PETALING JAYA: Efforts need to be redoubled to ensure underage girls don’t fall victim to rape, Batu Kawan MP and Wanita DAP international secretary Kasthuri Patto said today.
She said in Malaysia, the age of consent is 16, which means sex with an underage girl is considered as statutory rape.
“But many are unaware of that, which means there is a lack of knowledge of the law, about the Penal Code and the Child Act,” she said in a statement today.
Kasthuri said the rising number of rape cases, especially those committed by boyfriends, acquaintances and family members, should jolt all parents, community leaders, heads of religious bodies and places of worship to treat this matter with the utmost importance in view of the gravity of the crime.
She said police figures on rapes indicate the huge number of broken children, “violated by sex predators hiding behind the cloak of familiarity, confidence and trust”.
She praised Penang police chief T Narenasagaran for calling a spade a spade and expressing his concern over the number of underage children who had been raped, often by those close to them.
Penang police said 78% of the 462 rape cases reported over the past five years involved children below the age of 17.
Kasthuri said a 2014 report by the Women’s Aid Organisation stated that only 10% of rape cases are reported, which means 90% of rape cases go unreported.

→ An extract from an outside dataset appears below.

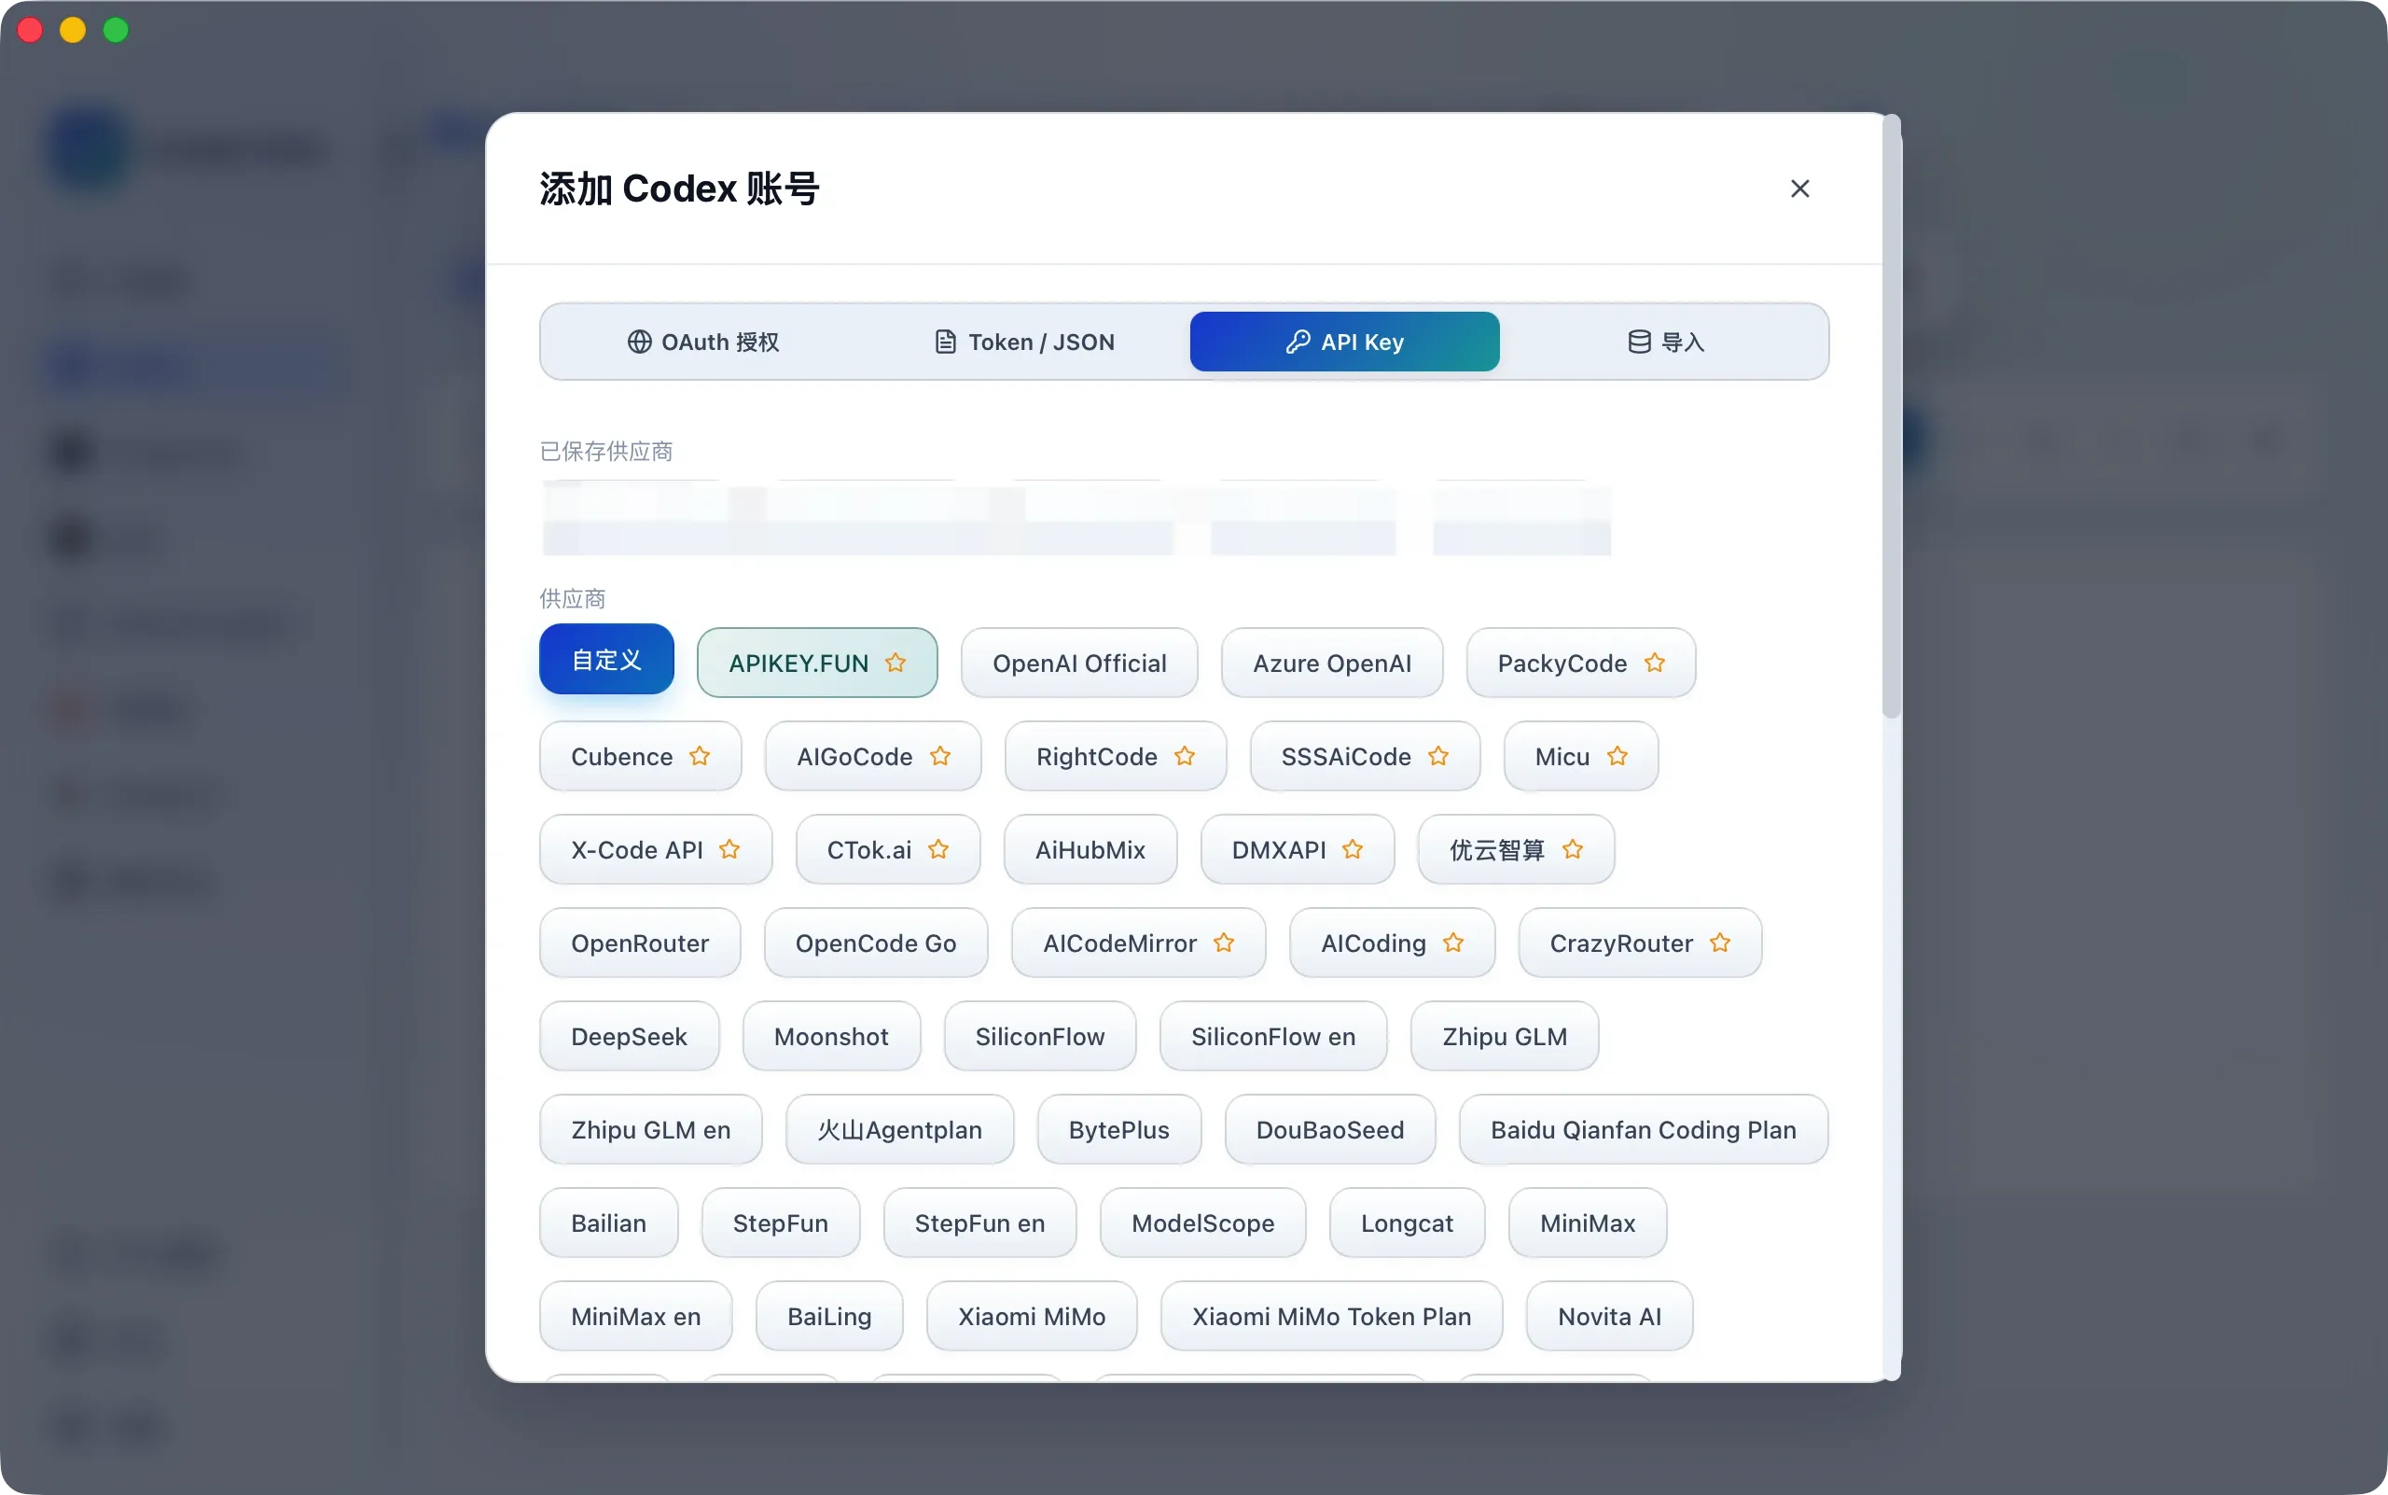Image resolution: width=2388 pixels, height=1495 pixels.
Task: Open the API Key tab
Action: pos(1344,341)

She said this means there could have been 4,620 rape cases across the board over the past five years in Penang alone, or on average two or three cases a day.
“This is indeed a frightening figure to go by, especially if 78% of rape victims are children aged below the age of 17.
“This could mean that we have among us 3,603 children who have been sexually violated, mostly by the people they know and who are presumably known to their parents or caretakers as well.
“The Penang police chief said a large number of underage rape victims know their rapists. A massive 90.7% of rape victims knew their rapists — from boyfriends to family members and acquaintances
“Only 9.3%, or 43 perpetrators, were unknown to the victims.”
Kasthuri said people should stop “victim-blaming”.
“Stop ridiculing victims. Stop shunning child victims. Stop pushing away families that have victims.
“We should be embarrassed for not doing enough to protect our children instead of being ashamed to talk about this dangerous, wicked rape culture among us.
“Be fierce vigilantes in protecting our children and safeguarding their rights for their future,” said Kasthuri, who was also a member of the parliamentary special select committee on gender equality and family development.